The nurse prepares to assess a client newly admitted to the care area. Which approach ensures that the data will guide the identification of appropriate interventions? a. Follows the ABC approach b. Uses evidence-based techniques c. Asks unlicensed staff to measure vital signs d. Focuses on the system that caused the hospitalization

b. Uses evidence-based techniques To accomplish pertinent and comprehensive data collection the nurse uses appropriate evidence-based assessment techniques and instruments when collecting data. The ABC approach may not be necessary. Although measure vital signs can be delegated to unlicensed staff, this does not ensure that the data will guide the identification of appropriate interventions. Focusing on one system may be appropriate in specific situations however the admission assessment should include all body systems

The nurse has completed a health assessment on an older adult client being seen at a neighborhood clinic. What client-specific information should the nurse identify as being a priority? a. lives alone b. significantly impaired hearing c. widowed 2 years ago d. greatly concerned about cost of services

b. significantly impaired hearing As a nurse, it is vital to sift through all the client information and make decisions on what information will impact client safety and quality of care. The ability to identify what is important on a daily basis for each individual client is paramount for nursing care. Of the data provided, the client's impaired hearing poses the greatest safety risk and has the greatest impact on the client's quality of life and so has priority. While the other options could be potential factors related to quality of life and safety, the nurse will need to assess them further.

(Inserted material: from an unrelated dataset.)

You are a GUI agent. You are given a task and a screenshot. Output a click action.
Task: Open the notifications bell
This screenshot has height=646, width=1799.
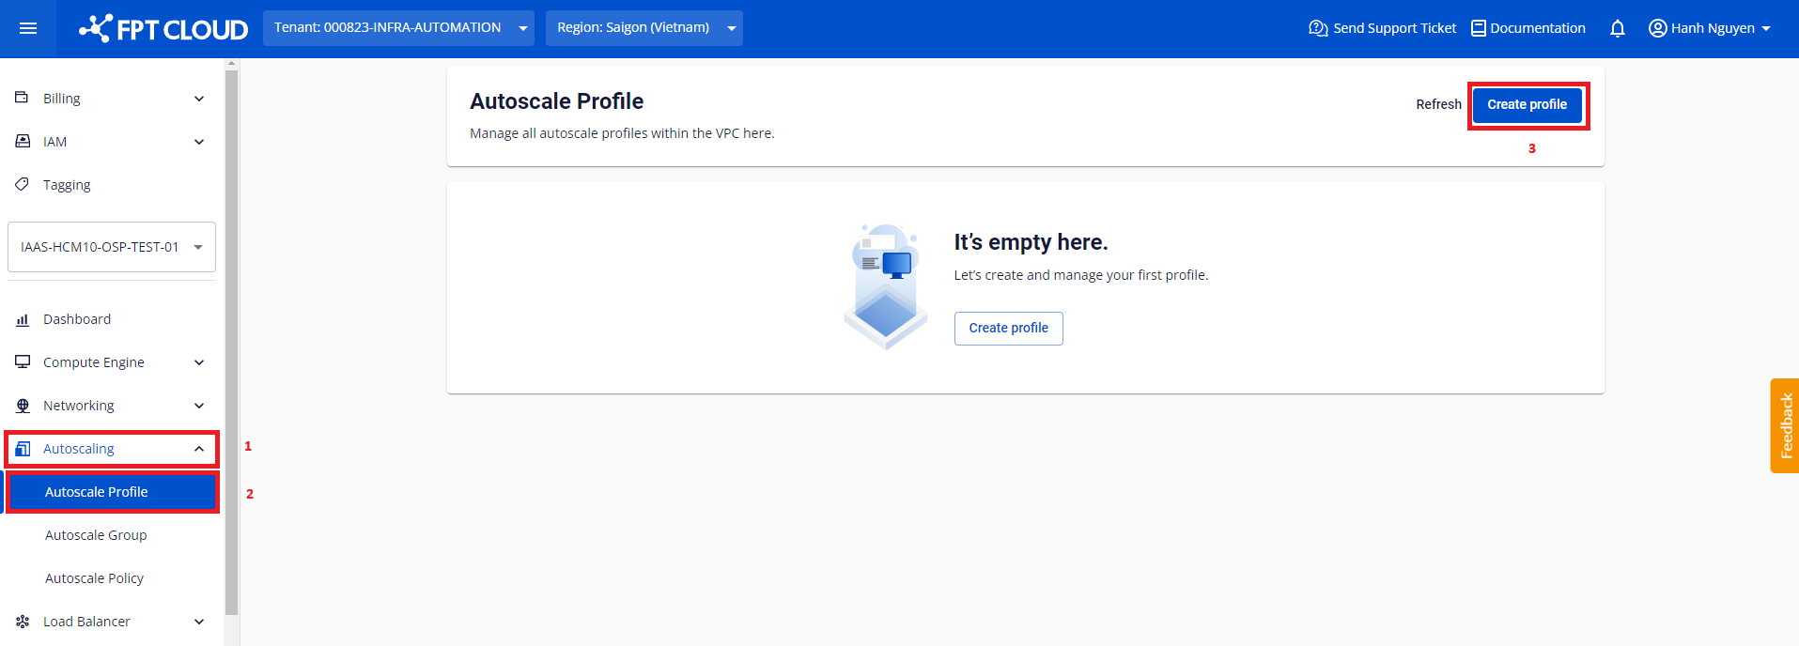tap(1617, 28)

The nurse is preparing to meet a client in the clinic for the first time. After reviewing the client's record, the nurse should a. analyze data that have already been collected. b. review any past collaborative problems. c. avoid premature judgments about the client. d. consult with the client's family members.

c. avoid premature judgments about the client. After reviewing the record or discussing the client's status with others, remember to keep an open mind and to avoid premature judgments that may alter your ability to collect accurate data. Validate information with the client and be prepared to collect additional data.

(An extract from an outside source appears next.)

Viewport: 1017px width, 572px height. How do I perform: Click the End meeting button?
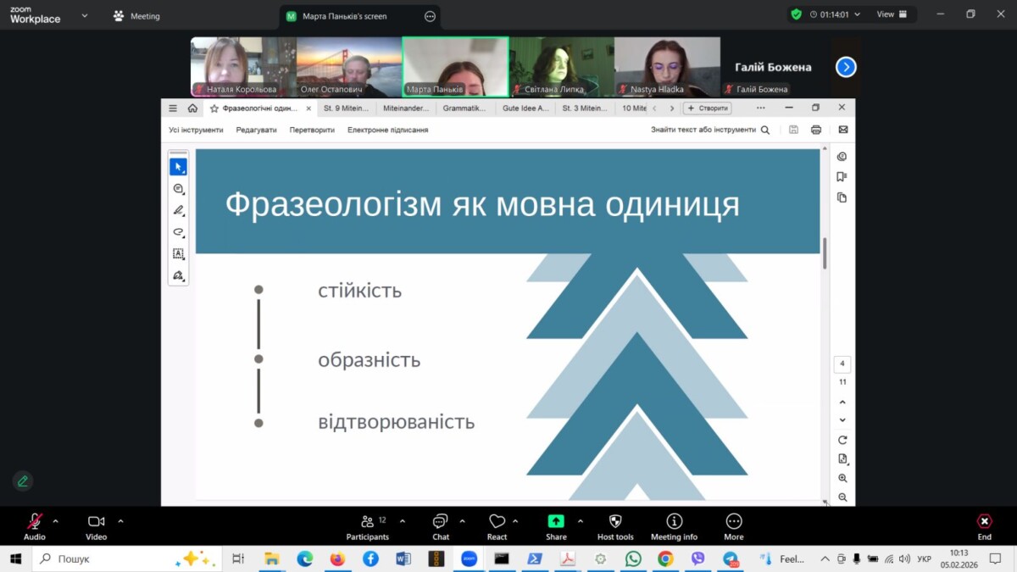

A nurse is writing a care plan for a newly admitted client. When formulating the diagnostic statements in the care plan, what would the nurse use? a. Rationale b. American Nurses Association recommendations c. Physical assessment skills d. Diagnostic reasoning

d. Diagnostic reasoning Nurses use diagnostic reasoning and critical thinking to formulate diagnostic statements. Rationale, ANA recommendations, and physical assessment skills are not part of formulating diagnostic statements. Rationale supports the nursing interventions of the nursing care plan. The American Nurses Association does not have recommendations regarding formulation of diagnostic statements for the care plan. Physical assessment skills are important in the assessment step of the nursing process, not the formulation of the diagnostic statements.

Which of the following is the best example of assessment in everyday life? a. Taking the dog for a walk in the park to get exercise b. Listening to a favorite song to relax in the evening c. Texting a friend to let her know that you made it home safely d. Measuring the remaining tread on a car tire to determine whether it is time to replace it

d. Measuring the remaining tread on a car tire to determine whether it is time to replace it As a professional nurse, you will constantly observe situations and collect information to make nursing judgments. This occurs no matter what the setting: hospital, clinic, home, community, or long-term care. You conduct many informal assessments every day. For example, when you get up in the morning, you check the weather and determine what would be the most appropriate clothing to wear. Measuring the remaining tread on a car tire to determine whether it is time to replace it is an example of assessment, as it involves gathering information (the height of the tire tread) to make a decision (whether to buy new tires). The other answers do not involve gathering information to make a decision.